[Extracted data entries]

==============================

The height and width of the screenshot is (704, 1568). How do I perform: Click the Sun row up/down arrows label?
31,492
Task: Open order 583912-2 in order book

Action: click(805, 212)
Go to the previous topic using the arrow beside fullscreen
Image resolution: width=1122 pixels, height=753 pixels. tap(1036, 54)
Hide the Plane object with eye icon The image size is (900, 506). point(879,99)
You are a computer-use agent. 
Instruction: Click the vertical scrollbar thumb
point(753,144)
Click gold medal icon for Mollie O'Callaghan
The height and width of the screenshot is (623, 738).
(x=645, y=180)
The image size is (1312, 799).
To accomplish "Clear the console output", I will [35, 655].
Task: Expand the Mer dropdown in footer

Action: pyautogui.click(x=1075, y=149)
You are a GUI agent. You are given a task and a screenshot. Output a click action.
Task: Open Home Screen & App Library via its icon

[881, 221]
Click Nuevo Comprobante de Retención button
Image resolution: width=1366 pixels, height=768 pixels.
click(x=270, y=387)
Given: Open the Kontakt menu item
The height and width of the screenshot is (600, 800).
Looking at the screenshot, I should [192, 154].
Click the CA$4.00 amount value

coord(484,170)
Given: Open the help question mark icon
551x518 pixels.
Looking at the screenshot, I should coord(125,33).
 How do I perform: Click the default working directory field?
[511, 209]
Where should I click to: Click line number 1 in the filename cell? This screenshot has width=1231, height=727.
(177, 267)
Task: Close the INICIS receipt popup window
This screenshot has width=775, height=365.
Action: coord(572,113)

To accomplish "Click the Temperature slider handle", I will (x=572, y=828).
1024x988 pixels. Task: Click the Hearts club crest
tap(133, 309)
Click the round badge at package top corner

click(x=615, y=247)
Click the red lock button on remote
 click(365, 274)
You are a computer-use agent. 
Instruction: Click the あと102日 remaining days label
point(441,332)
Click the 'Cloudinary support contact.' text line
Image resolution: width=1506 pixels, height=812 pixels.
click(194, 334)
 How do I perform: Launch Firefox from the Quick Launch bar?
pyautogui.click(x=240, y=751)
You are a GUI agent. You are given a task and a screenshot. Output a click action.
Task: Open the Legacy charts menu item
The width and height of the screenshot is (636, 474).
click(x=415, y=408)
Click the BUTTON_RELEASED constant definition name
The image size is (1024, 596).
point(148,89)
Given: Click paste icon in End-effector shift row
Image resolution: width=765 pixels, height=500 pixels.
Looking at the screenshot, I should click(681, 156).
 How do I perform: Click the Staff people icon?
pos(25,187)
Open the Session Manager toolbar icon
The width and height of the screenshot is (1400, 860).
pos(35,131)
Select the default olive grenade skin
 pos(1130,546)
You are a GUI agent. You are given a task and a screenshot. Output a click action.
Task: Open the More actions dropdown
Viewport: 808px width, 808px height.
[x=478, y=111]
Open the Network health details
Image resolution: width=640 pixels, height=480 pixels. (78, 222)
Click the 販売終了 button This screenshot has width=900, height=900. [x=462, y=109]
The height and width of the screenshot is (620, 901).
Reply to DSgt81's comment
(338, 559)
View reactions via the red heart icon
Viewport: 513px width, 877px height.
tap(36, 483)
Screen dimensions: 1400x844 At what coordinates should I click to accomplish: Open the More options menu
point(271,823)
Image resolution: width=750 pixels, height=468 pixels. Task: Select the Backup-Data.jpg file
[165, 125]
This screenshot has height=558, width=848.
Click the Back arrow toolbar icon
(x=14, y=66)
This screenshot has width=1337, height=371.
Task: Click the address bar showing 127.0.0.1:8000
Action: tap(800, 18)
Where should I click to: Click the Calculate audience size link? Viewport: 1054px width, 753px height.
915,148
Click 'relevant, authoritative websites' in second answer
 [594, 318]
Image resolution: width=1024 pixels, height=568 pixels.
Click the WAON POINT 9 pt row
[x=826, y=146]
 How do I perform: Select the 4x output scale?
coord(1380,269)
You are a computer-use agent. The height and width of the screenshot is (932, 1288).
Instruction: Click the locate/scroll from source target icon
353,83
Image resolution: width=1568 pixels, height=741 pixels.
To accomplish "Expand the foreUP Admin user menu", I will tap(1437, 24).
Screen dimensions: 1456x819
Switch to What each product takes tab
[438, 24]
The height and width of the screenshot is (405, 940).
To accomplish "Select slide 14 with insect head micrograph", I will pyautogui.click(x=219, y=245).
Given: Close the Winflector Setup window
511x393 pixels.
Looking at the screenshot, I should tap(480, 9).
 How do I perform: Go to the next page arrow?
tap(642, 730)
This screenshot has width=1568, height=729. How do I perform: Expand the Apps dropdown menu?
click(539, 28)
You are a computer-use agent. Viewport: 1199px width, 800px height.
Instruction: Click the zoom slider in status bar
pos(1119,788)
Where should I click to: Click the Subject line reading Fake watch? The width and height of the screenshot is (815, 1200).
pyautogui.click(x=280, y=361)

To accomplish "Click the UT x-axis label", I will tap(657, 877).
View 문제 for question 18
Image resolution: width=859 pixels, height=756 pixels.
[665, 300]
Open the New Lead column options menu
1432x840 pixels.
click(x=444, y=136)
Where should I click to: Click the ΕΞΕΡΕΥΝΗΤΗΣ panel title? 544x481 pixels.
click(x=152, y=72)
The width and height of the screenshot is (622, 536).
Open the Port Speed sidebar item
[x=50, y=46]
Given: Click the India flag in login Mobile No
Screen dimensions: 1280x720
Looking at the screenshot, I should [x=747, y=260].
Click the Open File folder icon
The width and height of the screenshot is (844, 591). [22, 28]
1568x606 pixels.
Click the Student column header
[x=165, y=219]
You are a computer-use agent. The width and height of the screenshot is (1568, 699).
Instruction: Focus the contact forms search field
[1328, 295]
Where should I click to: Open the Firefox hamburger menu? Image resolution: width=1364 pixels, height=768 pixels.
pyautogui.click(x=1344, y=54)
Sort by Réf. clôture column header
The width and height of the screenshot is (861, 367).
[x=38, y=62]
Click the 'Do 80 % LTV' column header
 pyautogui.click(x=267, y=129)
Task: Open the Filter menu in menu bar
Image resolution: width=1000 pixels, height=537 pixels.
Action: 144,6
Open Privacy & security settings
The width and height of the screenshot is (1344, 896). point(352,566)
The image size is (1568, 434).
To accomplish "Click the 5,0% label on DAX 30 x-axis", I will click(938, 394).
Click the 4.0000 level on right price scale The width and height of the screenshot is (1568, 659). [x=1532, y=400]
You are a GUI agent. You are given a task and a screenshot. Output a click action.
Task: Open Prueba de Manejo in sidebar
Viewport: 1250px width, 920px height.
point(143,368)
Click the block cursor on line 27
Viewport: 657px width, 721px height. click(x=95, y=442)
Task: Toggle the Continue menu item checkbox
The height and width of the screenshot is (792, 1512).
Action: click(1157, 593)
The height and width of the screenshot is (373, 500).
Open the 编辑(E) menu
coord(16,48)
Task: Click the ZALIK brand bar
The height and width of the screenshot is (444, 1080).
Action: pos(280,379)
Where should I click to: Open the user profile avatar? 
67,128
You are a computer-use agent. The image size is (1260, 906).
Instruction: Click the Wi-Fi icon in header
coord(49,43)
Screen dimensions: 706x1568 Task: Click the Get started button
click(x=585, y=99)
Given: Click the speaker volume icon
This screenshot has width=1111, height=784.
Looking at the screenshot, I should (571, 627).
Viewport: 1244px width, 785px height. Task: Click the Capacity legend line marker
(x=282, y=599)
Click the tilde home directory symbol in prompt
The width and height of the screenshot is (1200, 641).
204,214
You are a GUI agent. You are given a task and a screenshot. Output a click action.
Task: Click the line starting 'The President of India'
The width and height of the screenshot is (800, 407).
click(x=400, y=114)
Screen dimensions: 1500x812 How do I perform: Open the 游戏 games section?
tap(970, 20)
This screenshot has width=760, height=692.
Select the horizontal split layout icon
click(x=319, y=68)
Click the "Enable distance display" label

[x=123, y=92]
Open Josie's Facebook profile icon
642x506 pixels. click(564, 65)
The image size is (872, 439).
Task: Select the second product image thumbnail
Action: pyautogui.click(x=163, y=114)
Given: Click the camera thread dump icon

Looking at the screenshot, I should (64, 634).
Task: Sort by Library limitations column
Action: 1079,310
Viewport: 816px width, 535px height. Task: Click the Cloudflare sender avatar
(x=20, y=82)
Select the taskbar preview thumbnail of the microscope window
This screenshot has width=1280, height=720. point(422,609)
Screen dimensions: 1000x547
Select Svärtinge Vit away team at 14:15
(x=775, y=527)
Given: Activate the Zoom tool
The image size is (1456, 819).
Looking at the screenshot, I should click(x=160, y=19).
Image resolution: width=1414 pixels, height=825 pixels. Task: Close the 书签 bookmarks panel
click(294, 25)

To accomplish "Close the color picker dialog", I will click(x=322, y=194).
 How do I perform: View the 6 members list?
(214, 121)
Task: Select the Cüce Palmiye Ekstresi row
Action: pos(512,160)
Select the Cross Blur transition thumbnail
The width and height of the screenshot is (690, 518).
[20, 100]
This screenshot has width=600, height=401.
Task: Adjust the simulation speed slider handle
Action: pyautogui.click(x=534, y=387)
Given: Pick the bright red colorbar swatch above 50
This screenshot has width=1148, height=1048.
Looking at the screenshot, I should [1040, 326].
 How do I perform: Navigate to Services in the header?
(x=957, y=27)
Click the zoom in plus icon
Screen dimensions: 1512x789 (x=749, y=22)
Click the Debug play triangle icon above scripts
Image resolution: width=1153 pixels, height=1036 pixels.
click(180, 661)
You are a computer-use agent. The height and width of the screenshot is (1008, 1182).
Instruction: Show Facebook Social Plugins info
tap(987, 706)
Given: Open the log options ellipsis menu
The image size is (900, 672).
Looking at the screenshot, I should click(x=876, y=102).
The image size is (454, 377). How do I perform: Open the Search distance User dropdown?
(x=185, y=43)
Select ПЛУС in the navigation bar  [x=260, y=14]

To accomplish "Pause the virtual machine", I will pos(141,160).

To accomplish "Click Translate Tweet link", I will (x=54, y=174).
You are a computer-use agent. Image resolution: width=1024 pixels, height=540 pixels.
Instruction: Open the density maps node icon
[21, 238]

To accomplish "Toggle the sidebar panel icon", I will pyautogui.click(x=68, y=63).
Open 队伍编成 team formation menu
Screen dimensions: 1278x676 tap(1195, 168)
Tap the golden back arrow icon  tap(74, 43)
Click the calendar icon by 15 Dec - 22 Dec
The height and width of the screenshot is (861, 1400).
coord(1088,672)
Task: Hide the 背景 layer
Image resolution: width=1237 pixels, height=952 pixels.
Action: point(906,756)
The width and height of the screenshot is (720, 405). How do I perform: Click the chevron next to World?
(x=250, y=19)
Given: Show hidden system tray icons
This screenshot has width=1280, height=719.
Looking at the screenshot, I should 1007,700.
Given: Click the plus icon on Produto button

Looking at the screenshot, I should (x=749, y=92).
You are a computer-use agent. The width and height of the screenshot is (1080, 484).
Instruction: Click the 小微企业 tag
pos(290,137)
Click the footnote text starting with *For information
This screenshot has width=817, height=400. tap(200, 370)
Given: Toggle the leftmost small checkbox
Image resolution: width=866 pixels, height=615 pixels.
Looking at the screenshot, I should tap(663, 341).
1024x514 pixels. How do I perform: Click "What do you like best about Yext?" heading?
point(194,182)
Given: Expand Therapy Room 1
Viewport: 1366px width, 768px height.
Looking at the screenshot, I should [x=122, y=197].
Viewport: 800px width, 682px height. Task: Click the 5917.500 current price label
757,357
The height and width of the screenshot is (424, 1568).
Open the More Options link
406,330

==============================

_Work task_:
Search the entries for the word "checkbox", then copy every line in which it is found.

_Answer to this task_:
Task: Toggle the Continue menu item checkbox
Given: Toggle the leftmost small checkbox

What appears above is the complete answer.